Data supplied:
------------------------------------------------

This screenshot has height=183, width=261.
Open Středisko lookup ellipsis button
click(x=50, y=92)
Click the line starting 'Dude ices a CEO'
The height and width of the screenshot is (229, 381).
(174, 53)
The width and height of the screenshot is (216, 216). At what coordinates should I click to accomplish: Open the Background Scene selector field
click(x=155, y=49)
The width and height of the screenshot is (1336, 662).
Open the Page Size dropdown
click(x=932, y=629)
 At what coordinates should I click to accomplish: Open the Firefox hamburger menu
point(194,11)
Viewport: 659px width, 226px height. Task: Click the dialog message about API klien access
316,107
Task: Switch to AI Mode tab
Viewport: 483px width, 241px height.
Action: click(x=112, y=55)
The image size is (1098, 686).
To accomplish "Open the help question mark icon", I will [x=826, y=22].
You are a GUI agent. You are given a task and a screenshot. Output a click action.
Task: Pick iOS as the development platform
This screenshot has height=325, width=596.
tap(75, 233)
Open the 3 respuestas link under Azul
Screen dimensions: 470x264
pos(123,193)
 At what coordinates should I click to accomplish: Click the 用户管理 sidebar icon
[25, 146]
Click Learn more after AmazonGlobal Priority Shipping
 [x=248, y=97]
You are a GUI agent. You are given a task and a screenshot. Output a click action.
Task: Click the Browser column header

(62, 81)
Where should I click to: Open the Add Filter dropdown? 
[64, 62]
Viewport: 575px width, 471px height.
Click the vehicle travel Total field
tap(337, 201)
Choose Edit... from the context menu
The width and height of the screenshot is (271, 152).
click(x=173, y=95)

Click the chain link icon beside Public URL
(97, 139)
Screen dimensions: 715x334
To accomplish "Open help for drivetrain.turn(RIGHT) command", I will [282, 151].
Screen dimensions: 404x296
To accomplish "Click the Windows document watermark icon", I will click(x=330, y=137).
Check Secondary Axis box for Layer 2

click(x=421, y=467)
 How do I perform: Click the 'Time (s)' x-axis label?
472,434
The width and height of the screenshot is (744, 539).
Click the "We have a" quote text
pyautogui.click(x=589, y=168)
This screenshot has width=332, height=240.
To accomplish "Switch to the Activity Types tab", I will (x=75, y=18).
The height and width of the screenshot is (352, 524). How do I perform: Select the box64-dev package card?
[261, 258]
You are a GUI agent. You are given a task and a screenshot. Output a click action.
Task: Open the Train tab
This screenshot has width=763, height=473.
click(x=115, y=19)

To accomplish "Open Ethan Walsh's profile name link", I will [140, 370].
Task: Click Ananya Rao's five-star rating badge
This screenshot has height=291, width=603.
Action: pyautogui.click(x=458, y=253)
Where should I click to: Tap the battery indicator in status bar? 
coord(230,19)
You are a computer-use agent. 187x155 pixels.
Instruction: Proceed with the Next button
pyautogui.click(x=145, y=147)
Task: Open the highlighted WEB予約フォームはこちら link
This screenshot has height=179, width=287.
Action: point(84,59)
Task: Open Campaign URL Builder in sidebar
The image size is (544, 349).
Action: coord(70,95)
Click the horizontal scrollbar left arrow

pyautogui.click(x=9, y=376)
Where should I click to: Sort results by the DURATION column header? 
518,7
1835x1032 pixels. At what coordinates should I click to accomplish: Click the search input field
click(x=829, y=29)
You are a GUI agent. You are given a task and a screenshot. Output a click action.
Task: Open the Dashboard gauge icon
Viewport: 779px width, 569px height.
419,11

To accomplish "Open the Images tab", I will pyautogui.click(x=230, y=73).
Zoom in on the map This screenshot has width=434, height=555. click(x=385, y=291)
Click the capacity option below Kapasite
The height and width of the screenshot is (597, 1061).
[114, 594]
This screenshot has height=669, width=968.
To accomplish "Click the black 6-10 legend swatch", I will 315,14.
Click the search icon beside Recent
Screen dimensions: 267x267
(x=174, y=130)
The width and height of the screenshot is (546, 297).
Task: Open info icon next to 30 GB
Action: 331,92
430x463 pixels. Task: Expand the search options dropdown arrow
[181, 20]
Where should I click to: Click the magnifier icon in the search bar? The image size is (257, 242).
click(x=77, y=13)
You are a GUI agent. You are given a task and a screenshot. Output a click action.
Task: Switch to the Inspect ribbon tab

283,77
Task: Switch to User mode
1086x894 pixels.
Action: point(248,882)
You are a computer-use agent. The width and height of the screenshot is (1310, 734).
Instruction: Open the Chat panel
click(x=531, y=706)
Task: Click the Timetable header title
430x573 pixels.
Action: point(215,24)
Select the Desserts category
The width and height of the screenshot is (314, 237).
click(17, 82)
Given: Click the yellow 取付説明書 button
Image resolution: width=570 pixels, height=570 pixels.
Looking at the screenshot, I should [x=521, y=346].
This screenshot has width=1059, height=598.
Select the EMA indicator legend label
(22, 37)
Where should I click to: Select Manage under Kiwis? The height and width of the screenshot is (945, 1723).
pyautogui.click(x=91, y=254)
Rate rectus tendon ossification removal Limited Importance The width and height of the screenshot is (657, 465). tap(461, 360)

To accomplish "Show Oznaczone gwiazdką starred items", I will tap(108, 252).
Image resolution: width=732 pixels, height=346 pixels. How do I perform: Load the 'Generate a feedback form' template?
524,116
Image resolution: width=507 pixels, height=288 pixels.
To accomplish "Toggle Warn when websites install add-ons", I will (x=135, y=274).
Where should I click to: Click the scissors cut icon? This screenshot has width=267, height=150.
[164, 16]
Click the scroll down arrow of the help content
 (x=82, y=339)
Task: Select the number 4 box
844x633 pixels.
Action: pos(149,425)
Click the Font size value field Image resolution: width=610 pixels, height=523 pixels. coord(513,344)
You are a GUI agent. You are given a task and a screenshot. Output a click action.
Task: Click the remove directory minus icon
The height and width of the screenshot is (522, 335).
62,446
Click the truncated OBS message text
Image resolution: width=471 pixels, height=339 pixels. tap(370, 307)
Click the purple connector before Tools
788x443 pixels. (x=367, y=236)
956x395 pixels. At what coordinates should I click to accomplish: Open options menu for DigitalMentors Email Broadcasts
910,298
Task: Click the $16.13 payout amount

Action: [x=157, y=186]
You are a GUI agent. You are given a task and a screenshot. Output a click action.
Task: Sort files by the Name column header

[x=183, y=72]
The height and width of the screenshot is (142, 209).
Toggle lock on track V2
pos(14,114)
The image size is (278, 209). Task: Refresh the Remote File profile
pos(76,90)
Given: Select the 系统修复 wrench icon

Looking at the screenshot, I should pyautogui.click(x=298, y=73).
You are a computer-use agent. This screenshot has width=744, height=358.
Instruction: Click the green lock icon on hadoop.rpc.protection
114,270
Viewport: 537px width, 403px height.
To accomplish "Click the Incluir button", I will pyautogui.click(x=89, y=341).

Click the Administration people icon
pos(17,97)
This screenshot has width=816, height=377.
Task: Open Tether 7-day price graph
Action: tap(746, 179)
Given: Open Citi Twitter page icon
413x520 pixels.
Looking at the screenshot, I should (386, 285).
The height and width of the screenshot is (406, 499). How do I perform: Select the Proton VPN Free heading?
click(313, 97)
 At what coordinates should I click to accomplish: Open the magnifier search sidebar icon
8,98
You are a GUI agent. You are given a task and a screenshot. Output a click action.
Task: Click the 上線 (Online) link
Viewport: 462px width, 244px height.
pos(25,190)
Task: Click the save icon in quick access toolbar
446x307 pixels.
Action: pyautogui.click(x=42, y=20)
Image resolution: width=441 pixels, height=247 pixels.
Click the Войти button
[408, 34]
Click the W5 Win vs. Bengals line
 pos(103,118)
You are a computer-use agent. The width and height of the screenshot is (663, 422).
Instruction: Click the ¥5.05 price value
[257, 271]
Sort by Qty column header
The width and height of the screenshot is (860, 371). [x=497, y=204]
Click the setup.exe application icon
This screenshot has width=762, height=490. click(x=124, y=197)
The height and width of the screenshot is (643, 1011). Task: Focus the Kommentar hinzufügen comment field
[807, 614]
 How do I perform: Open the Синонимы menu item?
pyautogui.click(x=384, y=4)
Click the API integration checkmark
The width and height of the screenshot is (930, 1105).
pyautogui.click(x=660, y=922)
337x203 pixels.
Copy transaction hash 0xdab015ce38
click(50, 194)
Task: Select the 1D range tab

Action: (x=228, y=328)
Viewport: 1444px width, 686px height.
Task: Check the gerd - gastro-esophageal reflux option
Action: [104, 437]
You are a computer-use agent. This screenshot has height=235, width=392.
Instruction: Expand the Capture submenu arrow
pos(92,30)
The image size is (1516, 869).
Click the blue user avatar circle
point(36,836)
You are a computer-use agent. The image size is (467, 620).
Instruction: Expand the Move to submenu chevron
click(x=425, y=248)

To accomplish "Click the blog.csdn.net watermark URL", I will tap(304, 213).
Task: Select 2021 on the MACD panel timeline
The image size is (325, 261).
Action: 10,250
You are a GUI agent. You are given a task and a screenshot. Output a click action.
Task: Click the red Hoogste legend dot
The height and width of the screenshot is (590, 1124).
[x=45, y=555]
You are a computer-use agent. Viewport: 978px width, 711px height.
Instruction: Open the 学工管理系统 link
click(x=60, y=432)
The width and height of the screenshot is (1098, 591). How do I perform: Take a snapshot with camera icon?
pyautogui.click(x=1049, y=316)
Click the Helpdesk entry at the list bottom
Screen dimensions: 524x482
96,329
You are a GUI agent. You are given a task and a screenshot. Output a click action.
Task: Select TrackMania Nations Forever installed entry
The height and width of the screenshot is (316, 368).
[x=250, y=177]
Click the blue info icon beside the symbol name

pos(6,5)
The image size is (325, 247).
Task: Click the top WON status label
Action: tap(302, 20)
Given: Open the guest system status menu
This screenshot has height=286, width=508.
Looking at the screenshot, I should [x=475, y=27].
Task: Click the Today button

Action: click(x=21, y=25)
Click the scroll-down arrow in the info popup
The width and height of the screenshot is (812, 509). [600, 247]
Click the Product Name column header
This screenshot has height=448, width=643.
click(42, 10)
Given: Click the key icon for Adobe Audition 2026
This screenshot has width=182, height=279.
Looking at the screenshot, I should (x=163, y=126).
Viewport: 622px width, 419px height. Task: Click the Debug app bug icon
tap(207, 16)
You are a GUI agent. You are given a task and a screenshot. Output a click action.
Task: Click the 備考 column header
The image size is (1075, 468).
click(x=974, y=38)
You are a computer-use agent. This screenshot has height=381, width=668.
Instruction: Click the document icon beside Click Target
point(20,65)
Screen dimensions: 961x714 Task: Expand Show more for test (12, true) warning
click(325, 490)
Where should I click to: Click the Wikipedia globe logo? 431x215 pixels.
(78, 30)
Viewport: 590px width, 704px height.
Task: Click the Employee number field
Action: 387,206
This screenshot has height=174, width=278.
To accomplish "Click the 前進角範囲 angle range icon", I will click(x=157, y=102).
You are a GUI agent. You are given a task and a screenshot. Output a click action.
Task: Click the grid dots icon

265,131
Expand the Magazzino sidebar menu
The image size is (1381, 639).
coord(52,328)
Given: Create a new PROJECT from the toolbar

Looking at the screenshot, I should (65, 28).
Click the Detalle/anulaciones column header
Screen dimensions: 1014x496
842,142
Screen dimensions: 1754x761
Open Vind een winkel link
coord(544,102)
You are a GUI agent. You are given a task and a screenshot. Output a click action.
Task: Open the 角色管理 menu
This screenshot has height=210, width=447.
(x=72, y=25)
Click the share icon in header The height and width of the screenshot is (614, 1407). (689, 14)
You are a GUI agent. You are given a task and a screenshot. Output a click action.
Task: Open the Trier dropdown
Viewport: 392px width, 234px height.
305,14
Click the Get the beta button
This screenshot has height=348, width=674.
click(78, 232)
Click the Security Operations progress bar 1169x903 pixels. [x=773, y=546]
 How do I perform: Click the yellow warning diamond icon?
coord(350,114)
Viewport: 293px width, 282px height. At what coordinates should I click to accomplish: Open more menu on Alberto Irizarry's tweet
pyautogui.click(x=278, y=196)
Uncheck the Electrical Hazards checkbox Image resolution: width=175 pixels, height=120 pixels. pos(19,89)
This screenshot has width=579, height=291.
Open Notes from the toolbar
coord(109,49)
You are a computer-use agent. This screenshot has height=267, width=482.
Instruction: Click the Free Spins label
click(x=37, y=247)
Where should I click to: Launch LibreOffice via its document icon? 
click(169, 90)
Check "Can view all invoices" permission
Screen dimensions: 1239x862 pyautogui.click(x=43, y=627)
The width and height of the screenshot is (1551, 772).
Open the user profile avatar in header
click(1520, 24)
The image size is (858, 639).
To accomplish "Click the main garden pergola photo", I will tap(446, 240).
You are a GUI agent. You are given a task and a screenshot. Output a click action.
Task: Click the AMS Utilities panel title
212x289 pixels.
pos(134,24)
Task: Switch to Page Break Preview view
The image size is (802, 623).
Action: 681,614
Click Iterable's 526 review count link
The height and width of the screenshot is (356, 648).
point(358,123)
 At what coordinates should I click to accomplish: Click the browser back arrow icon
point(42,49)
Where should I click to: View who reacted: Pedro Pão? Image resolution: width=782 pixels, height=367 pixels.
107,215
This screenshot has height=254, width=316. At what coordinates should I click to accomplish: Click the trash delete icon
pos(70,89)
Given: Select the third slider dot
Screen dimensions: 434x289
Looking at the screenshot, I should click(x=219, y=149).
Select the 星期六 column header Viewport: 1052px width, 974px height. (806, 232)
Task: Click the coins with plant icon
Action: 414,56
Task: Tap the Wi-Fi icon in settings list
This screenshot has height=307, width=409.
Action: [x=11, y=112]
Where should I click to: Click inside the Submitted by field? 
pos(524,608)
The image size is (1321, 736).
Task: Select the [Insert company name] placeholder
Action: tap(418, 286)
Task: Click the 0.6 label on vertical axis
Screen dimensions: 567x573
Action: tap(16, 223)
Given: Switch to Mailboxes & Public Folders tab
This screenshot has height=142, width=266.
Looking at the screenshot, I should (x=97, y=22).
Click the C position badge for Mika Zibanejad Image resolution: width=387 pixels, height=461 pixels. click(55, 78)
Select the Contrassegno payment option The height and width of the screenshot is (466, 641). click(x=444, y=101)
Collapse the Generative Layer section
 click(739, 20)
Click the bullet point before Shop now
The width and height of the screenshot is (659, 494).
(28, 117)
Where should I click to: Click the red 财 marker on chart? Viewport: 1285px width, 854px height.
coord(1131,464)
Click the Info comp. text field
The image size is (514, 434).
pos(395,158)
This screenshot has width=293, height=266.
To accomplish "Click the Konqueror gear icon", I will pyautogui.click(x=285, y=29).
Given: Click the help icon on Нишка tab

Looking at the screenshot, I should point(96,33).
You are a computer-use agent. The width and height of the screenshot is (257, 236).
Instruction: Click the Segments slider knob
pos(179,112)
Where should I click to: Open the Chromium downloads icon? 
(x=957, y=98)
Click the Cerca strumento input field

------------------------------------------------

What this task involves: Please count the lines in the material above that hold the word "title", and give only the total.

Task response: 2